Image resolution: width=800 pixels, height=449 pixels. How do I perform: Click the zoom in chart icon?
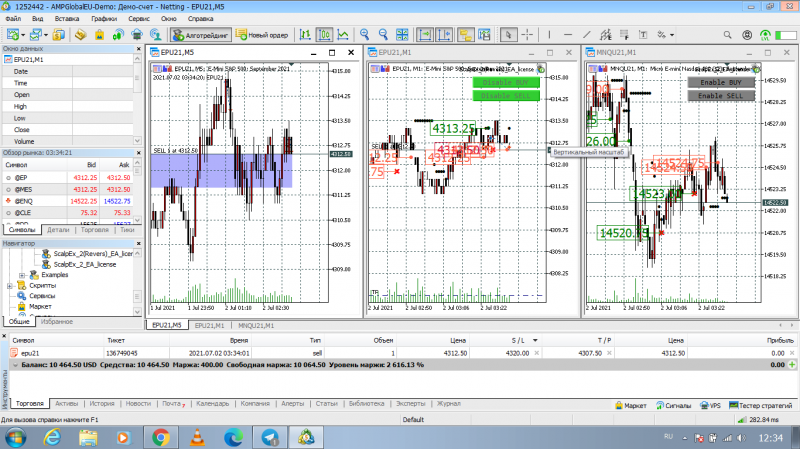click(x=364, y=35)
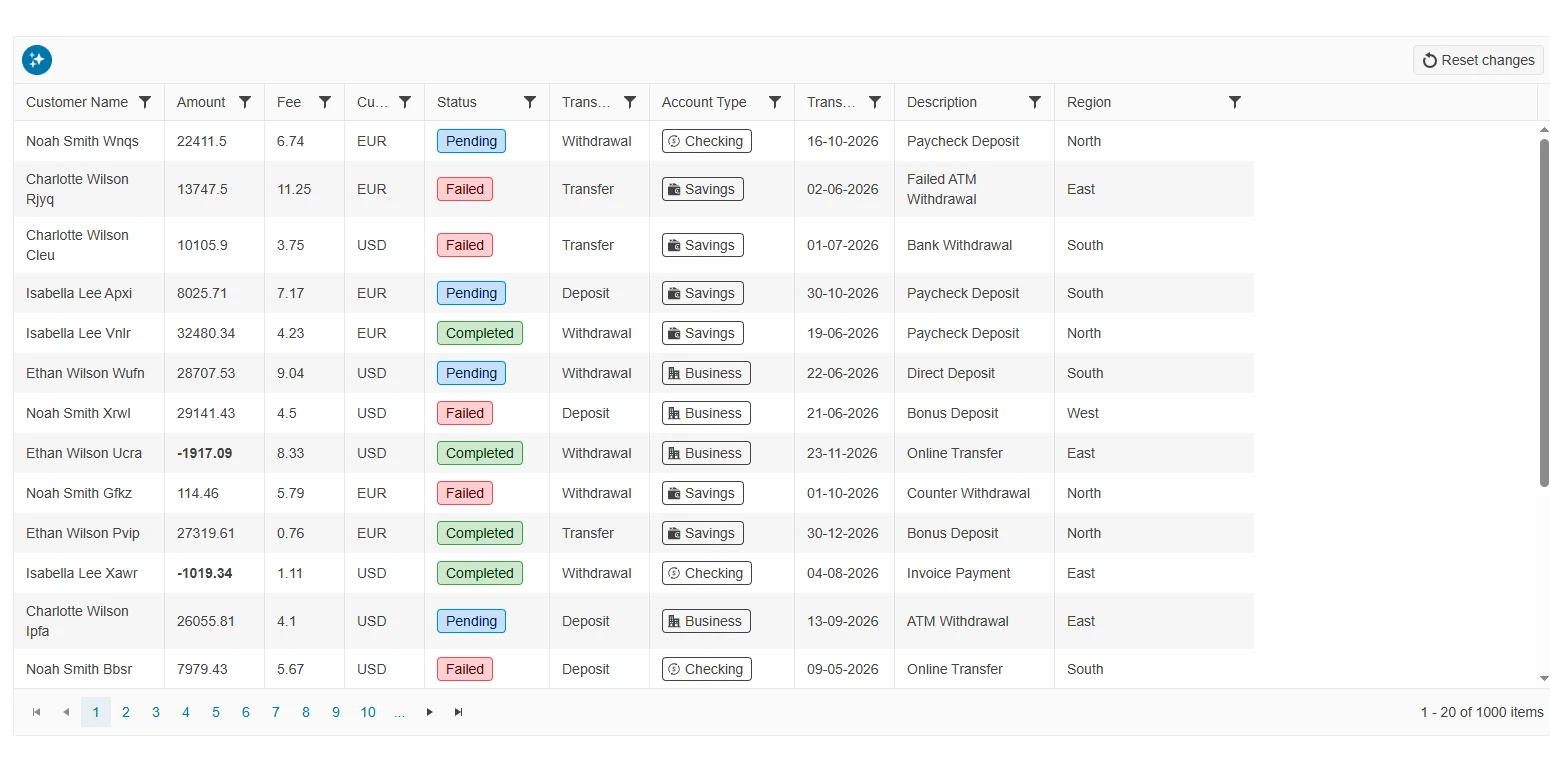This screenshot has height=771, width=1550.
Task: Click the next page arrow
Action: pos(429,712)
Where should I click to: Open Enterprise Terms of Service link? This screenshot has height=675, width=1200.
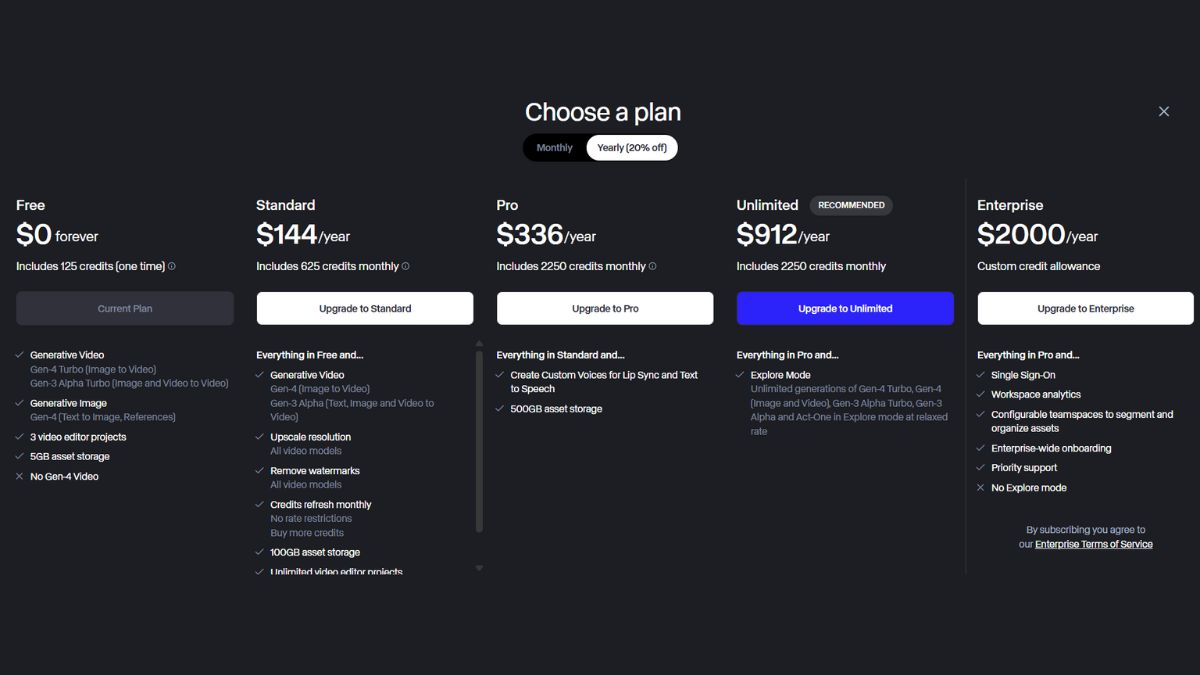(x=1094, y=544)
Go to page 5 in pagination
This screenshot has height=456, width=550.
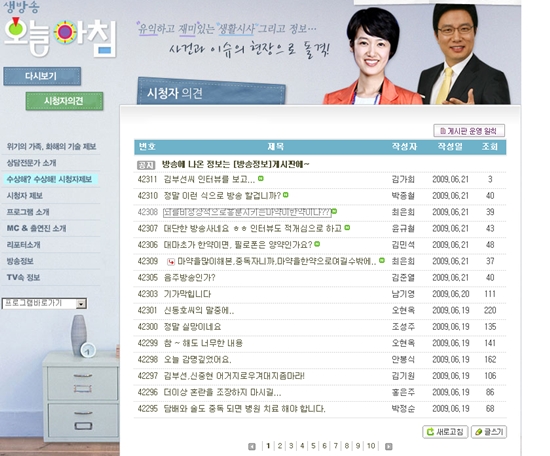[x=313, y=446]
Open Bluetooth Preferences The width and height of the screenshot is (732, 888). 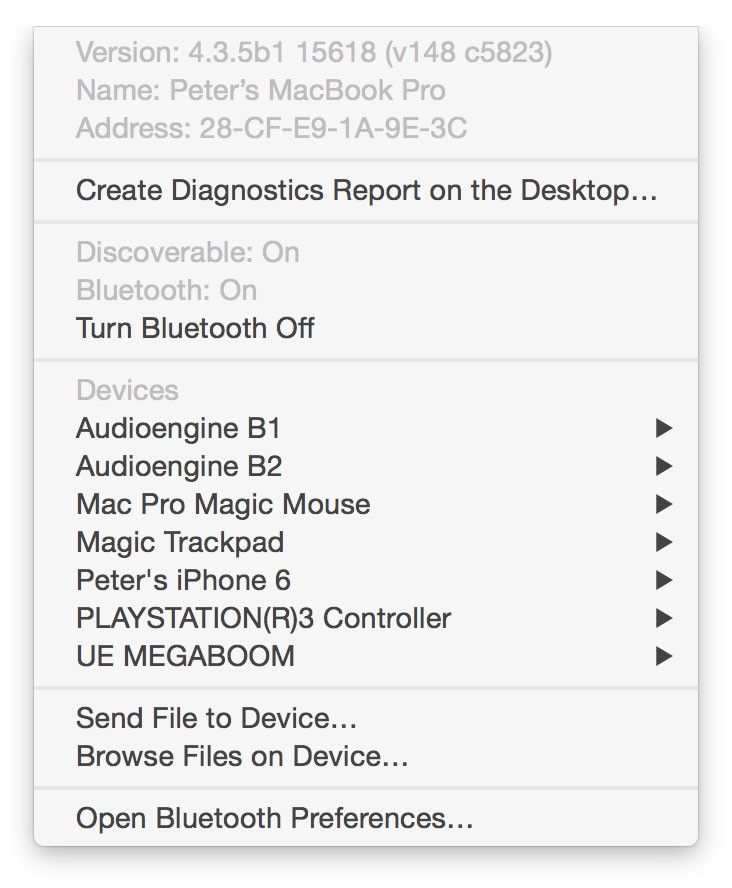click(274, 819)
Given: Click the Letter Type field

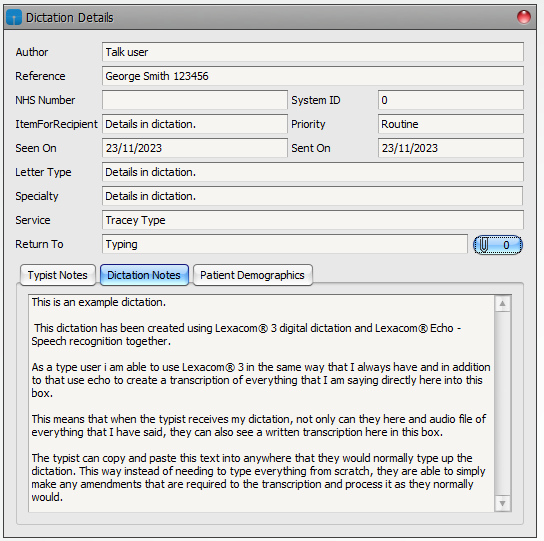Looking at the screenshot, I should (313, 172).
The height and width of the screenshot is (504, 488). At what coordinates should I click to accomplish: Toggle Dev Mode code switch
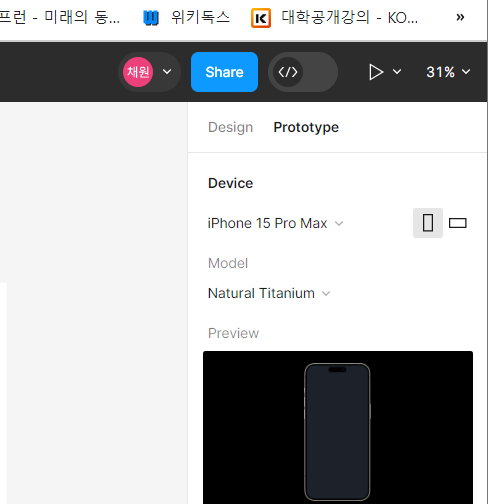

::::::::::

* _TASK INSTRUCTIONS_
Pictures are to be omitted; otherwise, every line from the first line of the listing through the line containing "Go to page 5 in pagination" must be reproduced exactly, both ends included.

* _RESPONSE FOR THIS EXERCISE_
Image resolution: width=800 pixels, height=449 pixels. How do I perform: Click the zoom in chart icon?
click(x=364, y=35)
This screenshot has height=771, width=1550.
Task: Click the next page arrow
Action: pos(429,712)
Where should I click to: Open Enterprise Terms of Service link? This screenshot has height=675, width=1200.
(x=1094, y=544)
Go to page 5 in pagination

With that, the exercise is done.